Nantwich.—There is but one salt pit here (they call it the brine pit) distant about 14 ft. from the river. From this brine pit they convey water by wooden troughs into the houses adjoining, where there stand ready little barrels, fixed in the ground, which they fill with that water; and at the notice of a bell, they presently make a fire under their leads, whereof they have six in every house for boiling the water. These are attended by ‘Wallers’—a name probably derived from the Anglo-Saxon weallere , a boiler; German, wallen , to boil—who with little wooden rakes, draw the salt out of the bottom of them and put it in baskets, out of which the liquor runs, but the salt remains and settles....

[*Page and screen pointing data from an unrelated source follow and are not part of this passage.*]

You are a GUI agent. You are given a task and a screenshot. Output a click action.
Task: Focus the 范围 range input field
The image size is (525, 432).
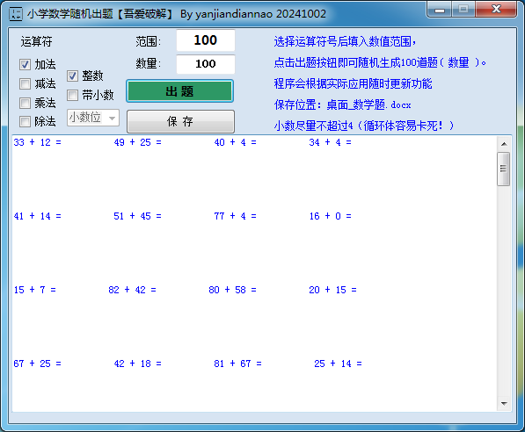[206, 40]
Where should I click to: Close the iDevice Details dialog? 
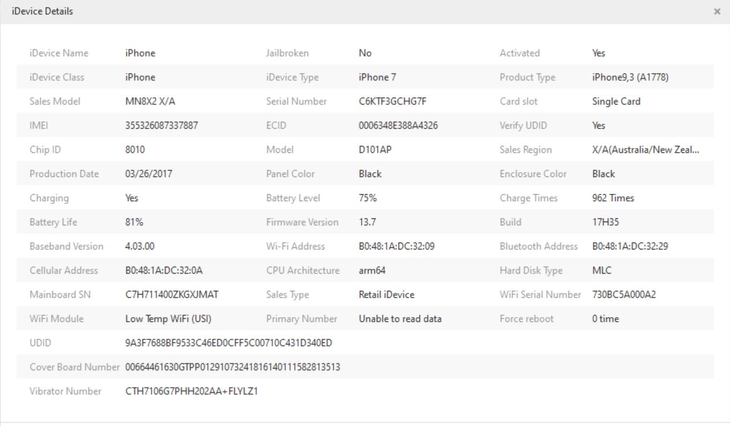(x=717, y=12)
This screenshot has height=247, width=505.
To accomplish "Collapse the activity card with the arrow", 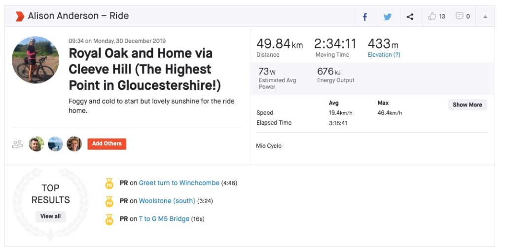I will [485, 17].
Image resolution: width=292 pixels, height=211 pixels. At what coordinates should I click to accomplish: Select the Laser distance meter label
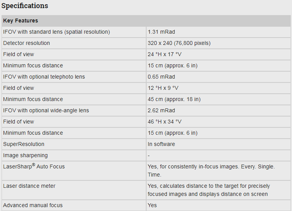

“The depth of the salt springs is in some places not above three or four yards. In Nantwich the pit is full 7 yards (deep) from the footing about the pit: which is guessed to be the natural height of the ground, though the bank be 6 foot higher, accidentally raised by rubbish of long making salt or “walling,” as they call it. In two places within our Township, the spring breaks up so in the meadows as to fret away not only the grass, but part of the earth, which lies like a breach at least half a foot or more lower than the turf of the meadow: and hath a salt liquid ousing (oozing) as it were out of the meed but very gently.

Droitwich possesses three fountaines yielding plenty of water to make salt of, divided asunder by a little brooke of fresh water passing betweene, by a peculiar gift of nature spring out: out of which most pure white salt is boiled for six months every yeare, to wit, from Midsommer to Midwinter, in many set fornaces round about: wherewith a mighty deal of wood is consumed, Fakenham Forest (where trees grew sometime thicker), and the woods round about, if men hold their peace, will by their thinness, make manifest more and more....”

Of the two wells of salt-water at Middlewich, which are separated by a small brook, we are only told that “one stands not open but at certain set times, because folke willingly steale the watere thereof, as being of great vertue and efficacie.”

More informative on essential points is the unknown correspondent of George Johnson, who writes as follows—

Namptwich.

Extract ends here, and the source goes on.